I think it's slightly more nuanced than that. The US military has spent decades and trillions of dollars training and preparing for
exactly what they're doing now: blowing shit up on the far side of the planet on short notice without risking too many deaths of their own service members. Important parts of it are broken - like, say, maintaining ships, and forgetting that sometimes opponents
can shoot back (airbases don't get stealth coatings), but on the back of that time and money investment, they're still (1) pretty damn good at it - almost certainly better at it than any other military. Iran
can't stop those planes and cruise missiles flying overhead, and I'm not sure any other country could either.
What seems to be entirely missing - and, as you say, has been for a long time - is the recognition that this isn't the same thing as
winning a war. I'm honestly fed up of listing all the wars since pilots started chucking grenades out of their cockpits where airpower has failed to live up to the idea that it could achieve victory just by itself: there is
at most one (controversial and debated to this dayl) success in a literal century of unambiguous failures.
Until Trump, US presidents have done two things "right" about these wars of choice:
- They offered some kind of political goal that motivated war rather than other forms of diplomacy.

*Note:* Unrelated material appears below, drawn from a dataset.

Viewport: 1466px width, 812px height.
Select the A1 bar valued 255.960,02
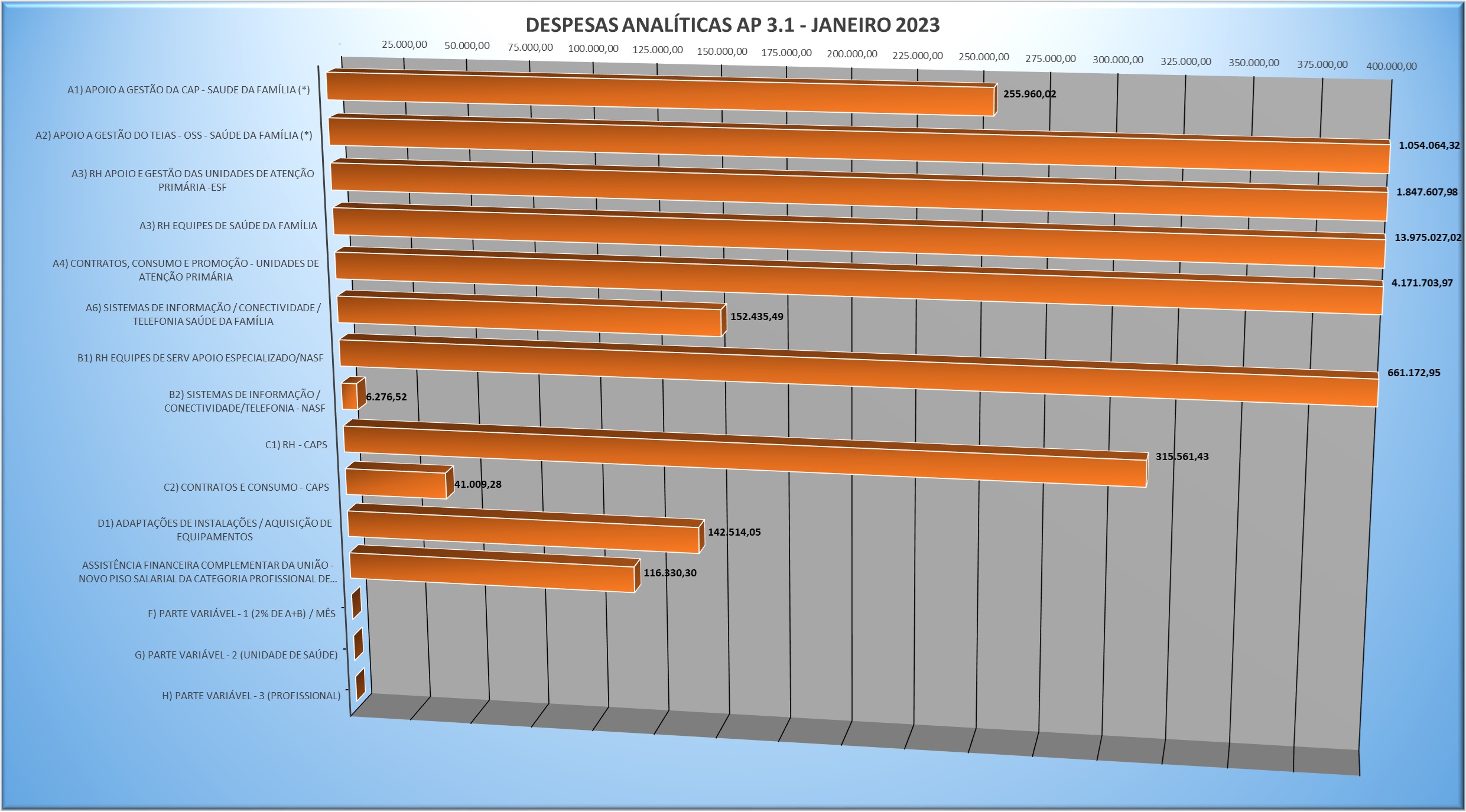pyautogui.click(x=650, y=94)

Those figleaves could be wafer thin, to mix a metaphor, but even Bush II went to the effort of faking up a bunch of intelligence about WMDs
- They picked wars of choice that, if not won quickly, could "safely" be dragged out for some other president to quietly admit defeat without risking catastrophic consequences (although JFK and Reagan were both really close to crossing that line).
Iraq and Afghanistan turned into seeping wounds that bled blood and treasure for decades, but they weren't really costing
America very much (let us say naught of the successive crises that the resulting waves of refugees have triggered in Europe and the middle East: from the perspective of the USA, Somebody Else's Problem).

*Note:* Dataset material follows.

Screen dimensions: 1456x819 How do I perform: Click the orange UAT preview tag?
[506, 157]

The problem with Iran is not that the American military is more or less toothless than it used to be, but that it has the ability to fight back in a variety of ways in which the US military has no, or limited, response. UAVs are part of that, but the biggest part is the Strait.

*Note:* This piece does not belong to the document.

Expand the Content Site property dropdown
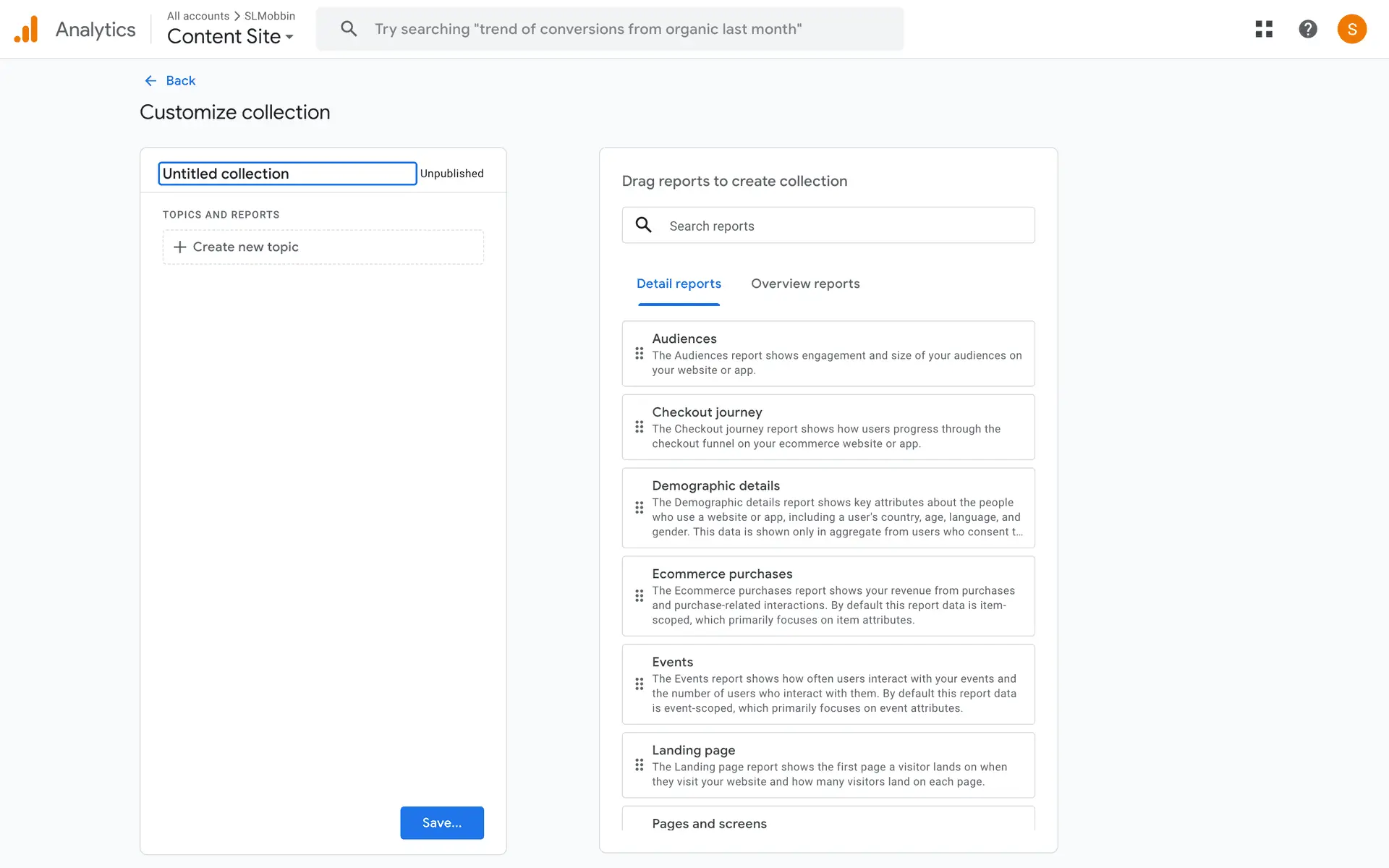The width and height of the screenshot is (1389, 868). [x=231, y=36]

War for fun and profit has been a losing prospect pretty much since not long after the start of the industrial revolution: the trio of the Crimean war, US civil war, and Franco-Prussian war really drove it home. Off the top of my head, the
only war since then that has been a net positive for a participant was the second world war, in that it systematically crushed
every single industrial competitor to the USA while "merely" being severely uncomfortable to them. As with the airpower-winning-wars debate, that's a pretty slender evidence base on which to base a new policy of the war paying for itself!
(1) It remains to be seen if they will still be capable of it
next time: arsenals that took decades to fill are emptying in weeks. The performance is likely to be less impressive if "next time" happens before cruise missile and interceptor stocks can be rebuilt.
Maybe the USA has a
Lloyd-George in waiting, but it doesn't exactly look likely today.